Wednesday, 2 April 2014

Five Misconceptions About Cardiovascular Disease

Many people believe they understand nutrition because they eat. This is akin believing you understand cars because you drive one, and many people do actually think this way. However, the discrepancy between common nutritional knowledge and the observations from scientific studies suggests that the general public have been mislead or are misinformed. Here are five misconceptions about cardiovascular disease to illustrate the point.

1. Dietary Cholesterol Causes Atherosclerosis

The widely held belief that cholesterol is a cause of cardiovascular disease because it causes atherosclerosis is so fundamentally flawed, that one might as well believe that the magic cholesterol fairy is the cause of cardiovascular disease. The chain of evidence linking dietary cholesterol to atherosclerosis is absent, and the chain of evidence linking atherosclerosis to cardiovascular disease is controversial. However, many people still believe this to be a ‘fact’.

2. Saturated Fat Is A Cause Of Cardiovascular Disease

If the evidence linking cholesterol to atherosclerosis and cardiovascular disease is weak, the evidence linking saturated fat to cardiovascular disease is even weaker. Saturated fat is not even a single substance, but a number of different compounds that all have different absorption, metabolism and excretion routes. The sweeping statement that saturated fat is a cause of cardiovascular disease doesn't even therefore make any nutritional sense.

* _To do_:
• 1. In the post on misconceptions about cardiovascular disease, what is saturated fat said to be instead of a single substance?
• 2. Pick up the post on misconceptions about cardiovascular disease after its last sentence and keep writing it.

Dataset excerpts:
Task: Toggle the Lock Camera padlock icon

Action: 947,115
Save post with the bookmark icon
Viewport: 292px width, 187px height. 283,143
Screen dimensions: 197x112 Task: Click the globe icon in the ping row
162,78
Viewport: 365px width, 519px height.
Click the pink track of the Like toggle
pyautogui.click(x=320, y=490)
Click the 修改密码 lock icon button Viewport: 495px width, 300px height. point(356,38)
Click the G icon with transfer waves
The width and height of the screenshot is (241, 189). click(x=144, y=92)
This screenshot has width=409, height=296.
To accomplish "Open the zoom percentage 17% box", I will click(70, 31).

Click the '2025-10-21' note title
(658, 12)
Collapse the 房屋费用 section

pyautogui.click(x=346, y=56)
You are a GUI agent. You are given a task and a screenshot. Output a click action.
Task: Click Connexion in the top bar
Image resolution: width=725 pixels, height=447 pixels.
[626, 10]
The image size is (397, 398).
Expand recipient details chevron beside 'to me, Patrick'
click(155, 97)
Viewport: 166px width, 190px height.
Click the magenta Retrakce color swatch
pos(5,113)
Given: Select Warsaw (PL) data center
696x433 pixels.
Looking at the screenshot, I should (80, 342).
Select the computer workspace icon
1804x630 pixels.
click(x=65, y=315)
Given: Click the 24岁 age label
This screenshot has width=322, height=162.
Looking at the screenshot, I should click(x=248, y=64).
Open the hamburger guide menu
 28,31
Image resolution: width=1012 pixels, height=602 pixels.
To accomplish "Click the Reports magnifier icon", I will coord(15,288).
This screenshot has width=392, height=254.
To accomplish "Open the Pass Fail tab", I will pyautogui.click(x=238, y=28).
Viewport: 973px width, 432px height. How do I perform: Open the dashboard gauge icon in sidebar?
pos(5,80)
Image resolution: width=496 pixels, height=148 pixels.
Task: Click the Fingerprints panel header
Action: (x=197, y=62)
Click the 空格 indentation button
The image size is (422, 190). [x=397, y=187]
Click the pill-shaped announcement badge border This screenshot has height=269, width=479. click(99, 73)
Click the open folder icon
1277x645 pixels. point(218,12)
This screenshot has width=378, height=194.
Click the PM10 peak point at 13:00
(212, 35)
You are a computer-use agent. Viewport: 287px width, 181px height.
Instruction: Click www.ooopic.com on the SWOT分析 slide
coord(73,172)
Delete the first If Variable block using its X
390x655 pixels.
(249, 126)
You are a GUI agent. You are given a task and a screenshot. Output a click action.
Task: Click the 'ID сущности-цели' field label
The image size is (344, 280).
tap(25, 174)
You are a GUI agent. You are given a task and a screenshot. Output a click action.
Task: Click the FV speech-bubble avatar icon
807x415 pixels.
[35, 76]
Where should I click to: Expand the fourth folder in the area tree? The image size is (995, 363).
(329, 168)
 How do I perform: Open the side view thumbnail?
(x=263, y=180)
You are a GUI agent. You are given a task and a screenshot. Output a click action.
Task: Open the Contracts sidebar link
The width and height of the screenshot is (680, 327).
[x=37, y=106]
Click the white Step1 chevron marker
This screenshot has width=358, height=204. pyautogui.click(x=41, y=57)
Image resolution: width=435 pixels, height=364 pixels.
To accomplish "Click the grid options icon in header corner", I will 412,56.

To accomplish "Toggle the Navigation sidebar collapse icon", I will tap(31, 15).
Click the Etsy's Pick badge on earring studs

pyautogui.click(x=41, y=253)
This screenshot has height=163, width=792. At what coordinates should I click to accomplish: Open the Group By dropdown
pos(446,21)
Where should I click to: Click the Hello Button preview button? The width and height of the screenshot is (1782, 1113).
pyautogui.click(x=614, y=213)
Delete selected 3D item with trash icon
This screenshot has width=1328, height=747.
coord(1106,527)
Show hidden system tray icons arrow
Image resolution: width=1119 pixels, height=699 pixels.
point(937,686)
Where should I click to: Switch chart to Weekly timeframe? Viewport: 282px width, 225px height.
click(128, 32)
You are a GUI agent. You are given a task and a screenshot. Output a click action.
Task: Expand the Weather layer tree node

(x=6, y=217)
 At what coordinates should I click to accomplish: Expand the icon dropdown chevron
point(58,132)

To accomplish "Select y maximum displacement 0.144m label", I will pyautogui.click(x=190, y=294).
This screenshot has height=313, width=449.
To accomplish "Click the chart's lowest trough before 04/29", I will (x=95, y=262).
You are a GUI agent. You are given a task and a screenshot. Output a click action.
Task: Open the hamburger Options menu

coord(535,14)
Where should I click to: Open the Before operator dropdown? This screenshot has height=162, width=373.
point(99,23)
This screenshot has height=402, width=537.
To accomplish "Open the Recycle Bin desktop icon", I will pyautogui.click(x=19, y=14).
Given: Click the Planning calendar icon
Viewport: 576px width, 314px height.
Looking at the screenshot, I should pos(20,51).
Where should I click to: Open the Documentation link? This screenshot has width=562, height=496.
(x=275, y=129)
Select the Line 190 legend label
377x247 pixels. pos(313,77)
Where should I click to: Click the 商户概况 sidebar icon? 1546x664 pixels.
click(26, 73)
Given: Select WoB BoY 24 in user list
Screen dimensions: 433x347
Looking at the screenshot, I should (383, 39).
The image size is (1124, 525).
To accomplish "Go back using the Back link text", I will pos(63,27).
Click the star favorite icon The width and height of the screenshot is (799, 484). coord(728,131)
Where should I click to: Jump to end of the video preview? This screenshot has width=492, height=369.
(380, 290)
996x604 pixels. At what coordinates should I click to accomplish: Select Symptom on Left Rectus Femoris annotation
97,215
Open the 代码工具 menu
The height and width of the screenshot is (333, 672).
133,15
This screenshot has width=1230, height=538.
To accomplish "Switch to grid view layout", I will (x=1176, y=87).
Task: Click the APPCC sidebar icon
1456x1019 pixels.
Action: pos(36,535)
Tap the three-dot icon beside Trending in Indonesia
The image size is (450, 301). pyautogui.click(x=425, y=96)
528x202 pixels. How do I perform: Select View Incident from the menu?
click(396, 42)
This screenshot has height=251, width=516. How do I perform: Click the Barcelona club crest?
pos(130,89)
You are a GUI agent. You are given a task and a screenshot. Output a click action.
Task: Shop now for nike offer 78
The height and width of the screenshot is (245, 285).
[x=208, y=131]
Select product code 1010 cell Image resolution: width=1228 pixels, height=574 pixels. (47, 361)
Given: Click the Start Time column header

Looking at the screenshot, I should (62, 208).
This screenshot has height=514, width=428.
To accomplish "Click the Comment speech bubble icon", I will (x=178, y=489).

* _Exercise results_:
• 1. A number of different compounds that all have different absorption, metabolism and excretion routes.

• 2.
3. Eggs Cause Cardiovascular Disease

Even the mainstream medical community and their paid agents now acknowledge that eggs do not cause cardiovascular disease. The assumption that they did was based on zero evidence, just supposition, propaganda and rumour. However, many people widely believe that they should limit their egg intake to avoid cardiovascular disease. In the process, these individuals are avoiding a brilliant source of micronutrients and a great source of protein and fat.

4. Exercise Prevents Cardiovascular Disease

Many people exercise under the misguided belief that it prevents cardiovascular disease. However, scientific evidence simply does not support this contention. In fact, there is good evidence that intense physical activity, over decades, eventually takes a toll on the body through increased stress leading to poor health in later life. This can include joint problems, stiff inflexible muscles and enlarged chambers of the heart following heart muscle hypertrophy.

5. Low Fat Diets Prevent Cardiovascular Disease

The idea that low fat diets prevent cardiovascular disease is not entirely incorrect. However, for them to work they must be prudent diets which contain only whole grains, whole foods and naturally prepared nutritious dishes. In this respect they resemble traditional diets. However, most people think low carbohydrate means eating low fat processed foods and weight watchers junk that is actually probably a contributory factor in causing cardiovascular disease.